On the question of celebrity and sports star pay, I am sorry that Gary Lineker and the £1.75 million paid to him keep coming up in the debate, but the BBC, which is a public sector organisation, needs to reflect that that amount of money is out of bounds to most people. Those I represent would not earn that in their lifetime, working over 40 to 50 years. Would I still watch “Match of the Day” if it was presented by some unknown? Yes, because I do not watch it to hear the gossip; I watch it to see the action.

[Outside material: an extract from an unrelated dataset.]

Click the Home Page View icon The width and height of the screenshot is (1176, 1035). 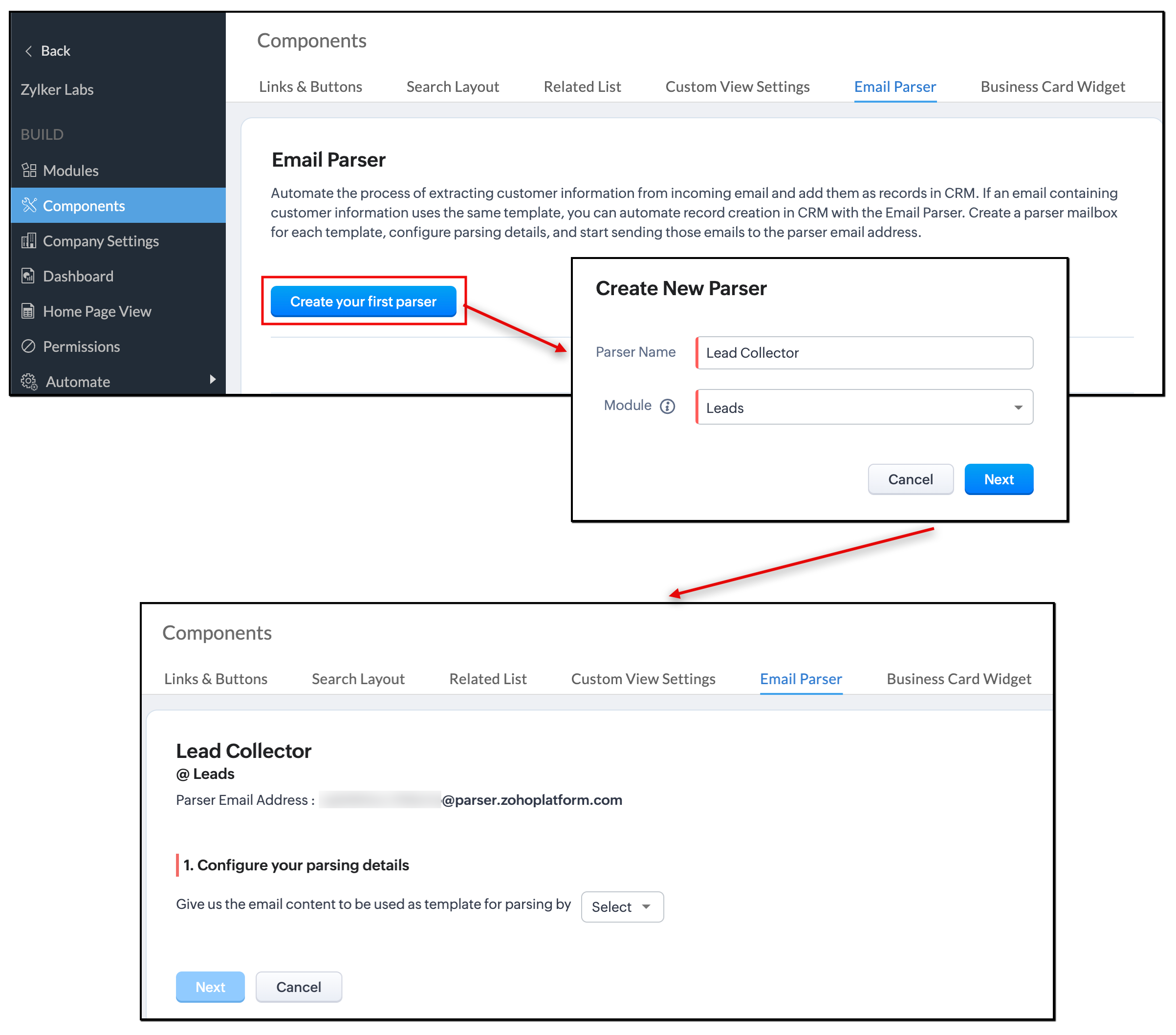28,311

As for the decision about the over-75s, this day was certain to come. As we heard from my right hon. Friend the Member for Wantage, the policy was foisted on the BBC by the Treasury. It was inevitable that it would opt out at the first possible opportunity and cause embarrassment to the Administration in office at the time. So it has, and it is a great opportunity for Opposition Members to have a go at the Government, when they did little on their own in this respect.
Helen Jones moved on from arguments about the licence fee to discuss the leadership of the Conservative party and reflect on some of the policies put forward by my right hon. Friends the Members for South West Surrey (Mr Hunt), and for Uxbridge and South Ruislip (Boris Johnson). She talked about tax cuts and said that we in this Chamber do not need them. Perhaps so, but we do not need free TV licences either. The sustainability of such universal benefits must be looked at, whether they are TV licences, bus passes or whatever. They cannot go on draining the taxpayer when so many essential services are needed. Karen Lee, who is no longer in her place, referred to a survey. If people on the streets of Cleethorpes were asked whether they would rather pay for something or have it for free, just as in Lincoln it would be no surprise if they said, “We would rather have it for nothing.” The reality is of course different.
With regard to news bias, there is no doubt that the BBC is, in effect, The Guardian of the airwaves, rather than the Daily Express. It is perhaps not so much that there is bias; of course the BBC will say that it gets as many complaints from one side as the other, so it must therefore be getting things right. However, there is a rather superior intonation in some of the questions from interviewers, as if to say, “Do you really think that people would vote for Brexit?” That is an insult to the 70% of my electorate who voted for Brexit—and very wise they are too.